Jakarta, CNN Indonesia -- Kelompok
Koalisi Nasional Tolak RUU Permusikan (KNTLRUUP) akan membubarkan diri setelah Dewan Perwakilan Rakyat (DPR) menarik
RUU Permusikan dari Program Legislasi Nasional (
Prolegnas) 2019.
Humas KNTLRUUP, Wendi Putranto, mengatakan gerakan yang ia itu akan membentuk organisasi baru.
Dalam diskusi di Toko MusikBagus, Cilandak Town Square, Jakarta Selatan, Wendi menjelaskan organisasi nanti akan mengawal perbaikan dan perubahan tata kelola industri musik Indonesia.
ADVERTISEMENT
SCROLL TO CONTINUE WITH CONTENT
Ia menegaskan usaha belum selesai setelah RUU Permusikan ditarik.
"Tapi membuat jalan baru yang bukan hanya berisikan (mantan anggota) KNTL saja tapi semua elemen musik yang ada di Indonesia juga asosiasi yang ada di industri musik. Enggak bisa sendirian hanya KNTL, kita harus bareng untuk merumuskan suatu yang baru," kata Wendi.
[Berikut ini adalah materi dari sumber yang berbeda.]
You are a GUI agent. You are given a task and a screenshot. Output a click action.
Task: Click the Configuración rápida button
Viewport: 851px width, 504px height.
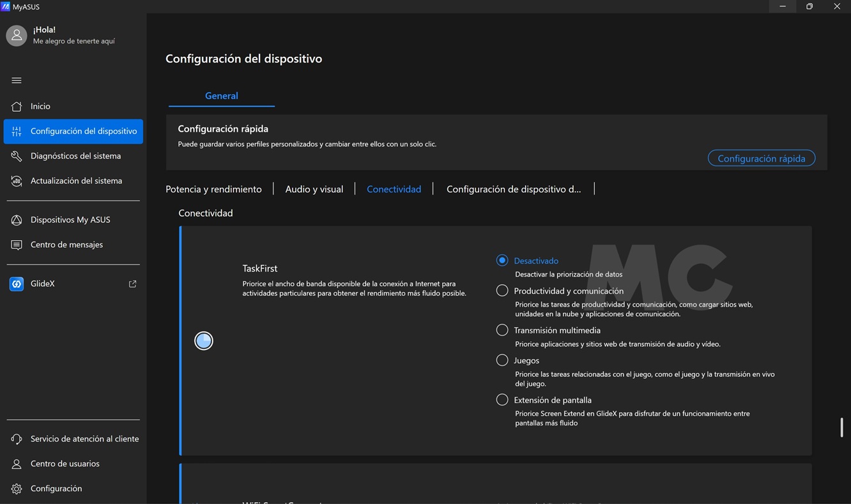761,158
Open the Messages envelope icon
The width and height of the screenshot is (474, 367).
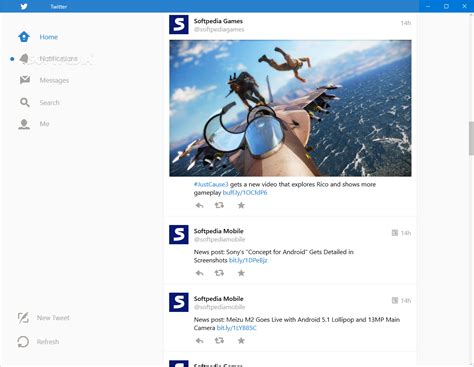point(25,80)
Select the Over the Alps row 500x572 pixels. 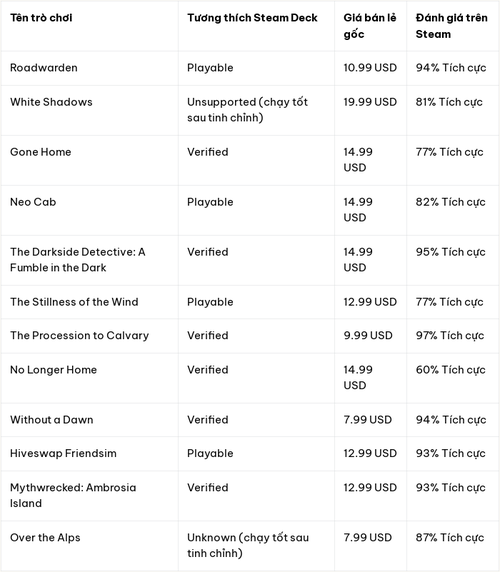[250, 545]
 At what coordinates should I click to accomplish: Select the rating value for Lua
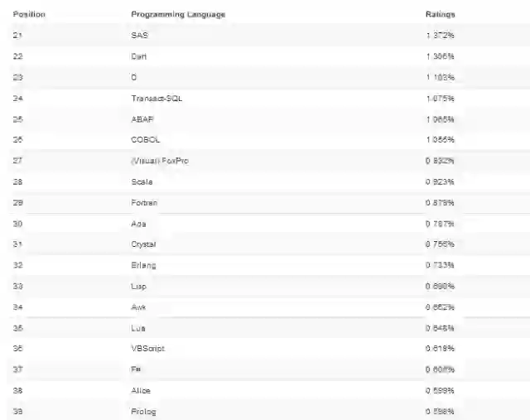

Wendi melanjutkan, "Suatu agenda yang bisa benar-benar menunjukkan kesejahteraan. Entah itu menuju musyawarah musik nasional atau tahapan regulasi baru yang mengatur tata kelola musik. Yang penting kami semua komitmen lanjutkan perjuangan."
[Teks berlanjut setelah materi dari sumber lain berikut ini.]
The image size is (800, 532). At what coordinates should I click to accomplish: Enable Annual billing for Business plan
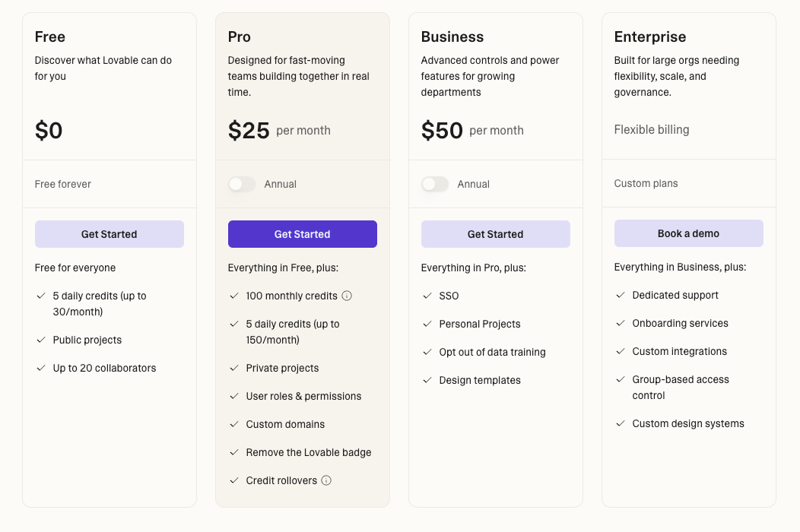pos(435,184)
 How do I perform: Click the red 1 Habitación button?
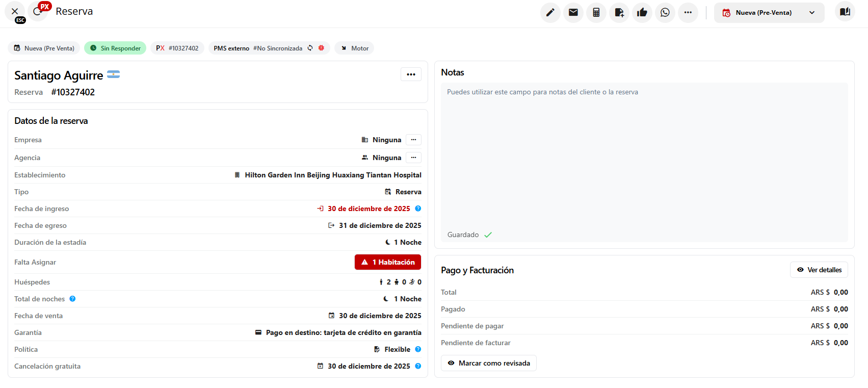(388, 262)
Menurut Wendi, salah satu masalah mendasar industri musik yang belum dituntaskan negara adalah royalti. Meski sudah diatur dalam Undang-Undang (UU) Nomor 28 Tahun 2014 Tentang Hak Cipta, hal itu menurutnya belum ada petunjuk pelaksanaan dan petunjuk teknis sebagai panduan implementasi.
 Humas KNTLRUUP, Wendi Putranto mengatakan organisasi itu akan membubarkan diri dan fokus pada advokasi kesejahteraan musisi. (CNN Indonesia/Adhi Wicaksono) |
Salah satu regulasi royalti yang belum jelas dan tuntas adalah royalti terhadap musik format digital. Pria yang juga manager band Seringai ini merasa royalti digital belum memberikan manfaat besar bagi pencipta lagu.
"Dulu royalti digital itu dari
RBT [
ring back tone]. Tapi RBT yang sangat merasakan itu label rekaman. Baru
RBT yang besar (bagi label bukan bagi pencipta lagu), (digital) yang lain kecil," kata Wendi.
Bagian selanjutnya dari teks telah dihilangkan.